The task: Write what comes next in the description of the book on French psychiatry, continuing after its last sentence.

Excerpted passage:

--------------------------------

This book is a reprint of a classic work of historical scholarship, which examines key figures and events in the history of French psychiatry. Although the names of Pinel, Esquirol and Charcot are well known, this volume provides a detailed picture of their intellectual, political and cultural background. It begins with the birth pangs of French psychiatry in the early days of the Revolution, when Pinel was writing his ground-breaking Traité Médico-Philosophique, and goes on to consider the rise and fall of the concept of monomania. It describes the Law of 1838, which ushered in a nation-wide asylum system, and concludes with the glory days of Charcot and his clinical demonstrations of hysteria at the Salpêtrière. This was an era when French psychiatry was pre-eminent and students came from all over Europe and America to study in Paris. The title, Console and Classify, reflects the twin origins of French psychiatry in religion and medical diagnostics. From Catholic pastoral care, clinicians adopted the concept of offering consolation and reassurance to the patient. In parallel, they also strived to develop a satisfactory classification of insanity.

--------------------------------

Source material:
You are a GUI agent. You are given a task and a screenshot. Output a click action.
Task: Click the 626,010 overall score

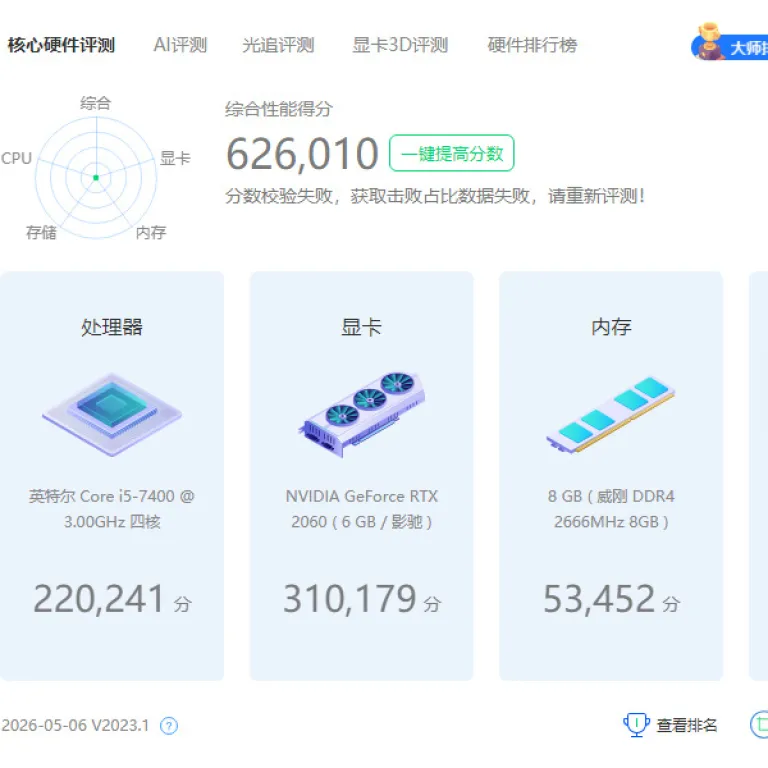[302, 154]
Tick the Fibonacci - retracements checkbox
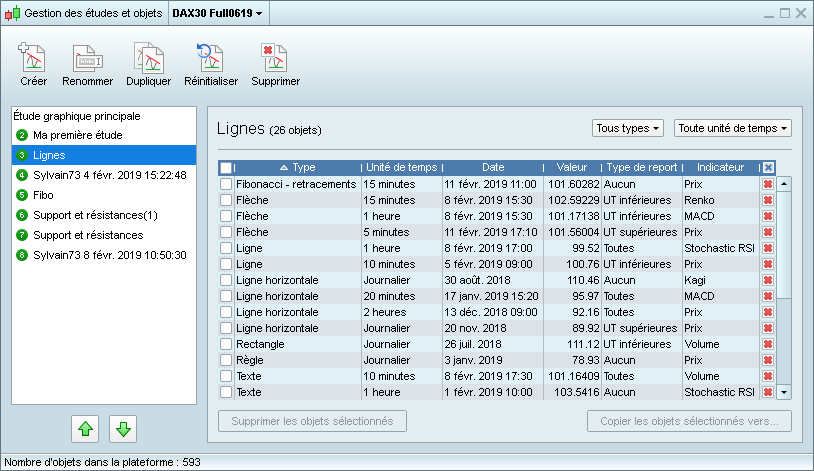814x471 pixels. [226, 184]
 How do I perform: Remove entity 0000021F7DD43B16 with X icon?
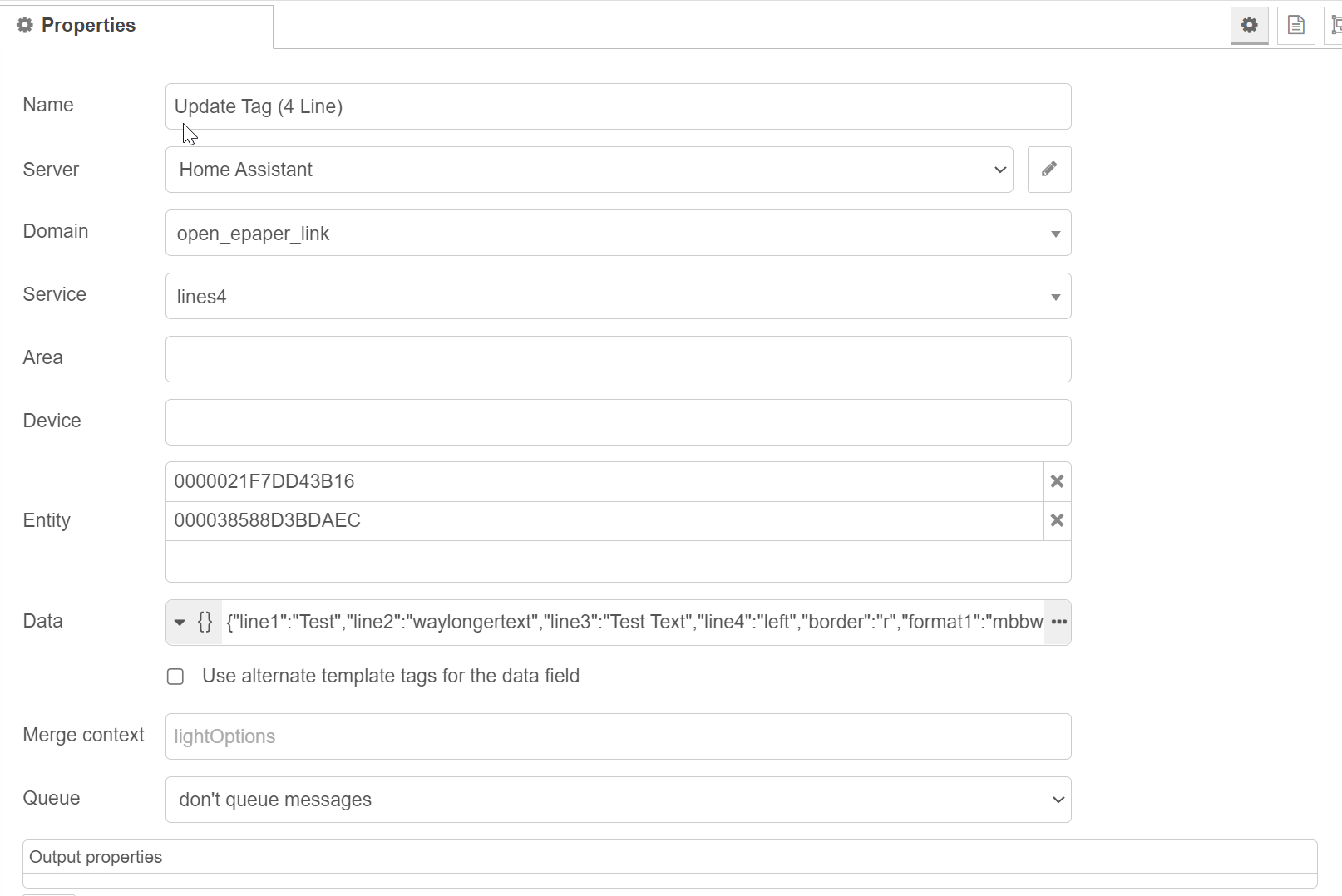pos(1057,481)
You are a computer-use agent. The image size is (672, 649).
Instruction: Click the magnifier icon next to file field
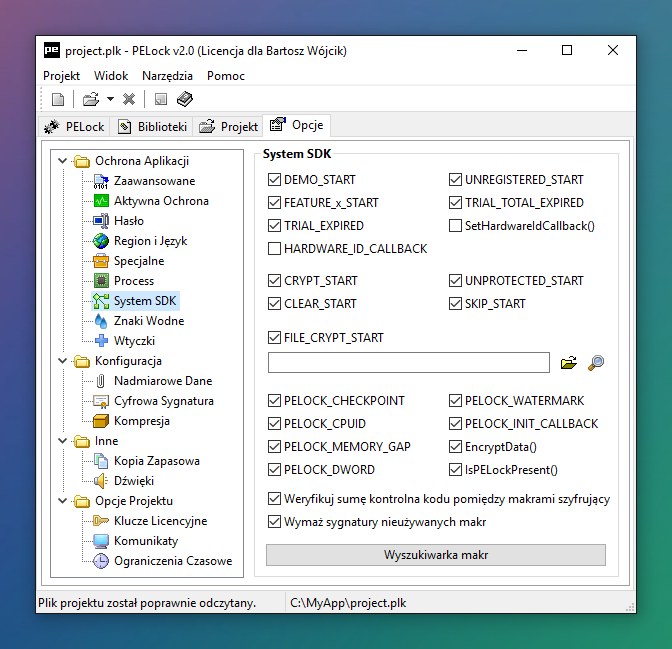tap(596, 363)
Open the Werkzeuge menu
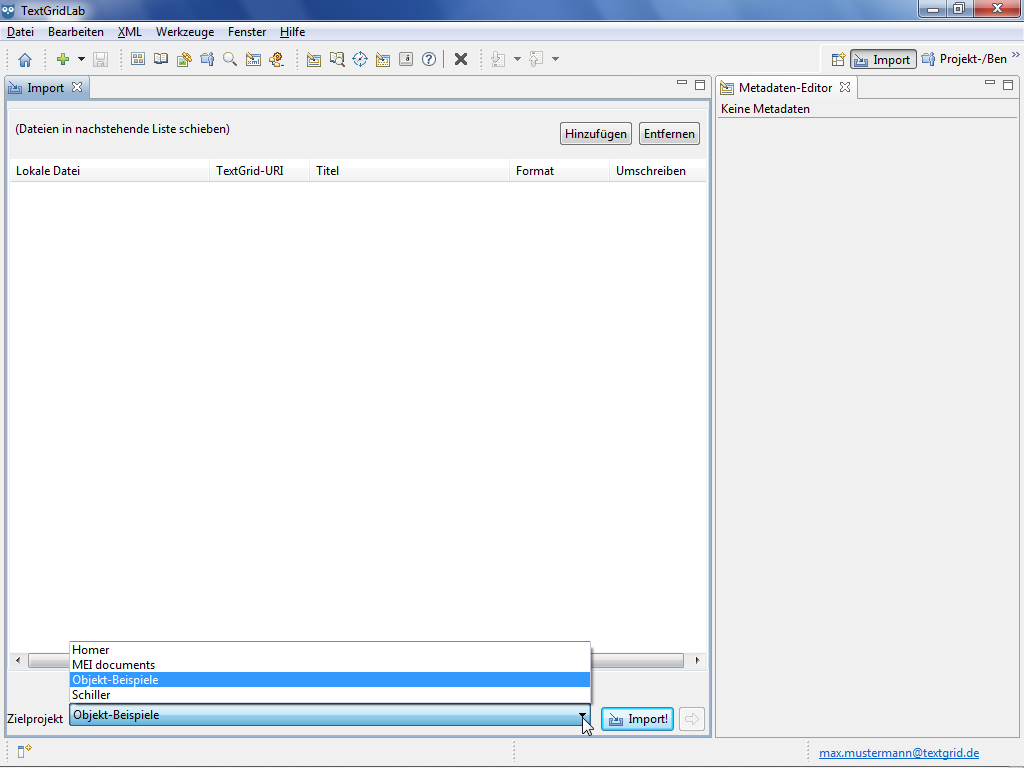The height and width of the screenshot is (768, 1024). pos(184,32)

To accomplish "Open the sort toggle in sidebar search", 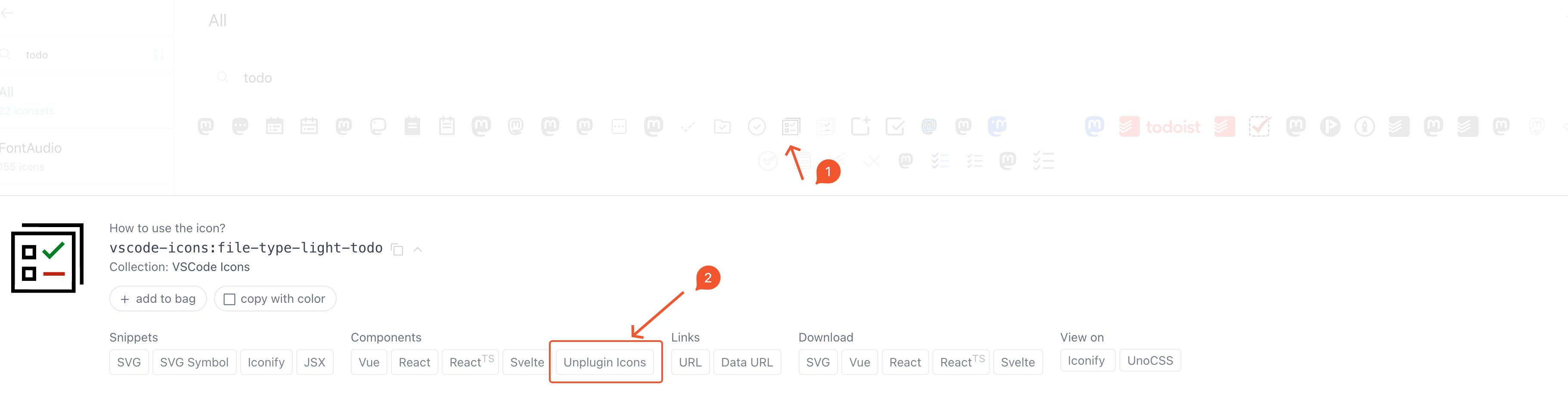I will (x=159, y=55).
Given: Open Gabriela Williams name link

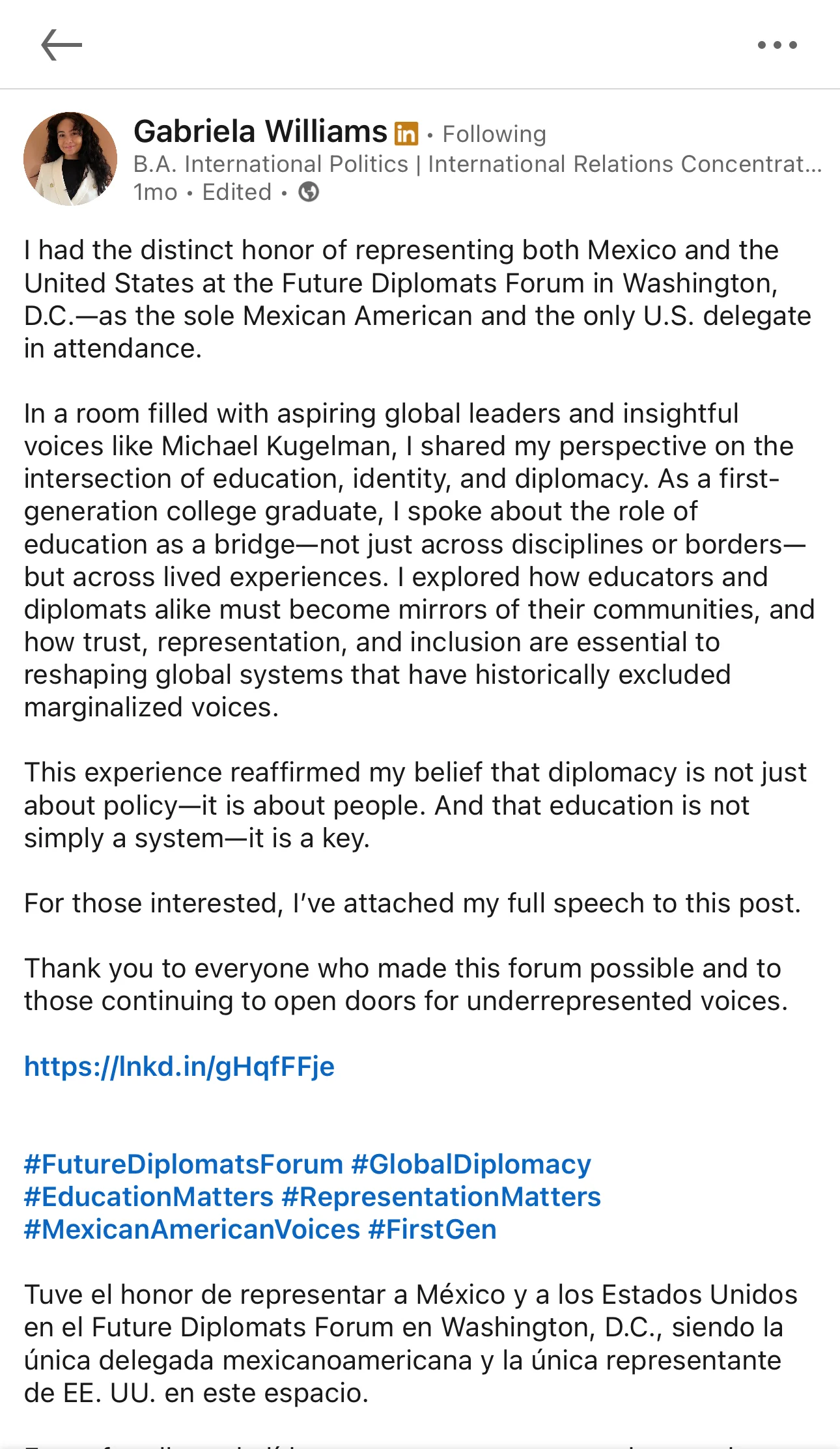Looking at the screenshot, I should (x=260, y=132).
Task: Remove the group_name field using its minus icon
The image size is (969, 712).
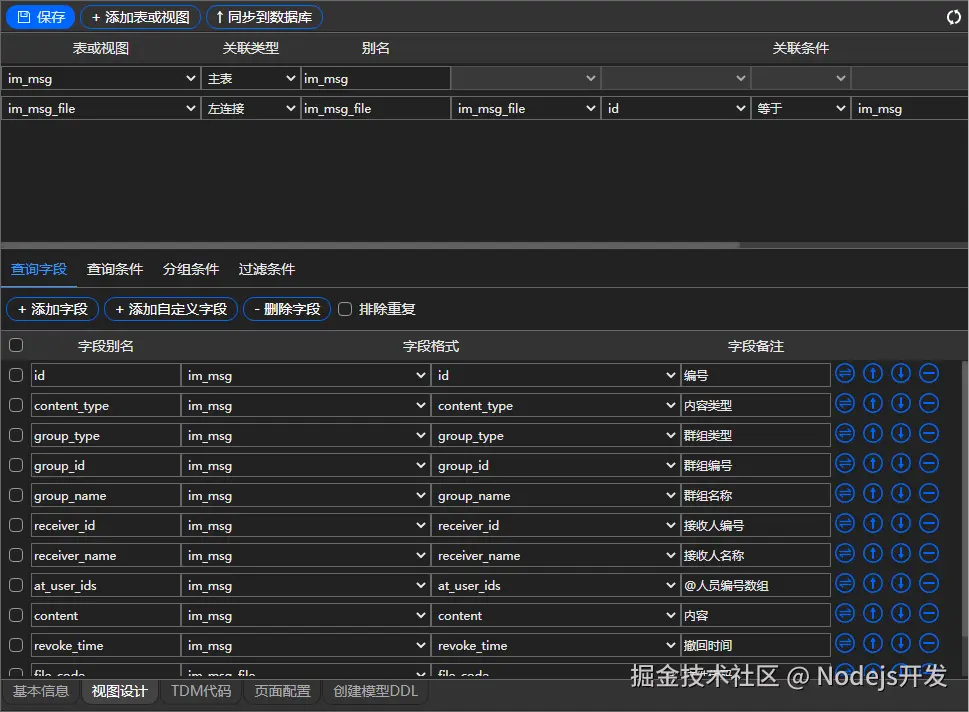Action: [928, 493]
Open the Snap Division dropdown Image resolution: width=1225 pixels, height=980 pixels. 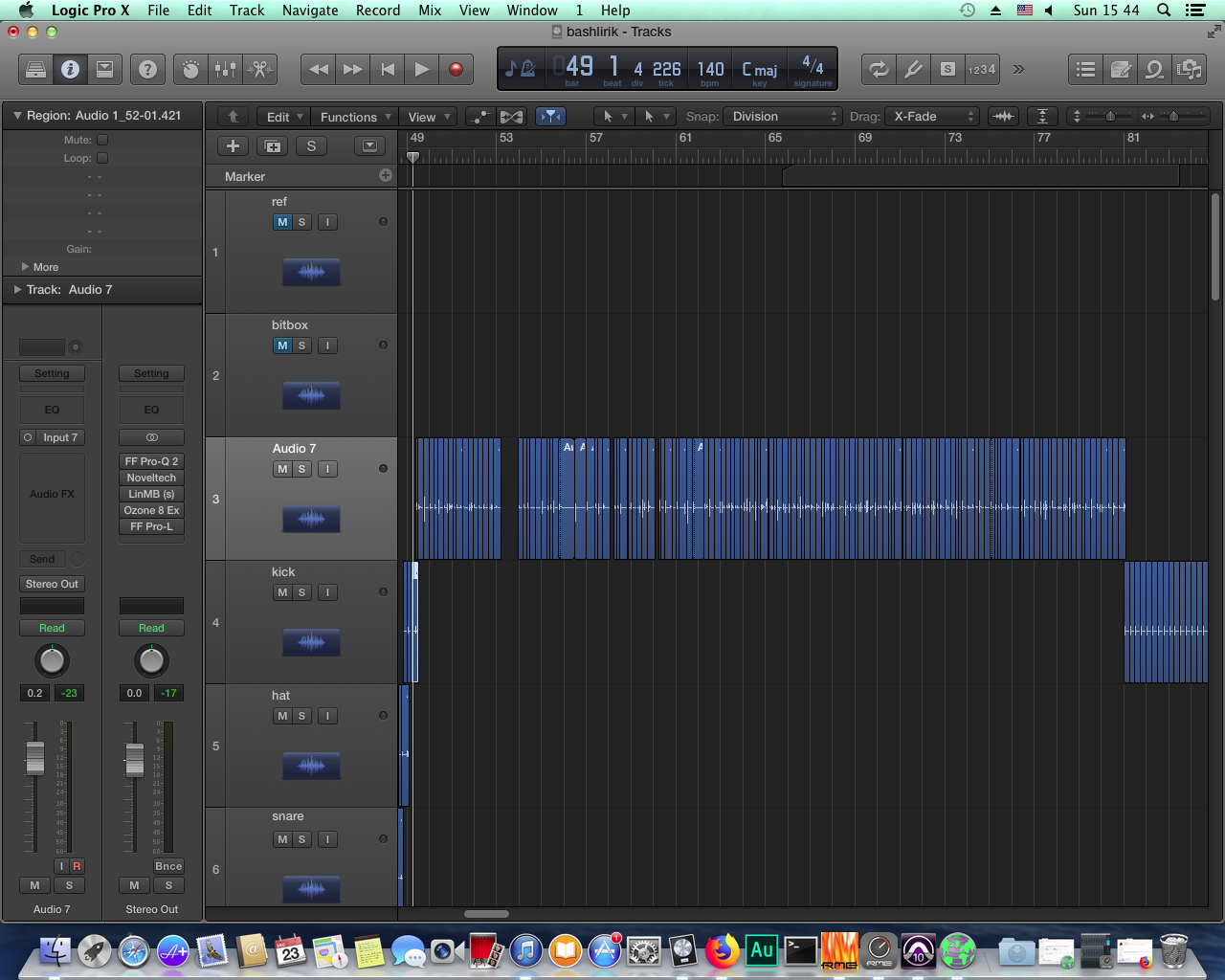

--------------------------------

Answer for the task:
The figure of Philippe Pinel is sympathetically discussed and the passages dealing with his treatment of patients are probably the most interesting in the book. Pinel's Traité of 1801 introduced a fundamental psychiatric innovation; moral treatment. In contrast to the prevailing reliance on physical measures, he emphasised methods that engaged the intellect and emotions. Pinel did not claim to be original — the English physician Francis Willis had used such methods in his treatment of King George III — but he did claim that he was the first to explain in detail the practicalities of moral treatment. Pinel's Traité was composed of ‘little stories’ or clinical anecdotes, which provided ‘shared examples of successful treatment’.
Although historians have warned against anachronistic readings of the past, many of Pinel's techniques will strike the modern clinician as very familiar. For example, he held that the ‘lunatic’ was not absolutely deprived of reason and was amenable to psychological interventions. He advocated the use of diversion and distraction in the ‘combating of delirious ideas’. Elsewhere, he used more theatrical methods, which he dubbed ‘medicine of the imagination’. He described the case of a guilt-ridden tailor who believed that he was condemned to death. Pinel staged a mock trial and ‘acquitted’ the patient, who improved, but, alas, only briefly.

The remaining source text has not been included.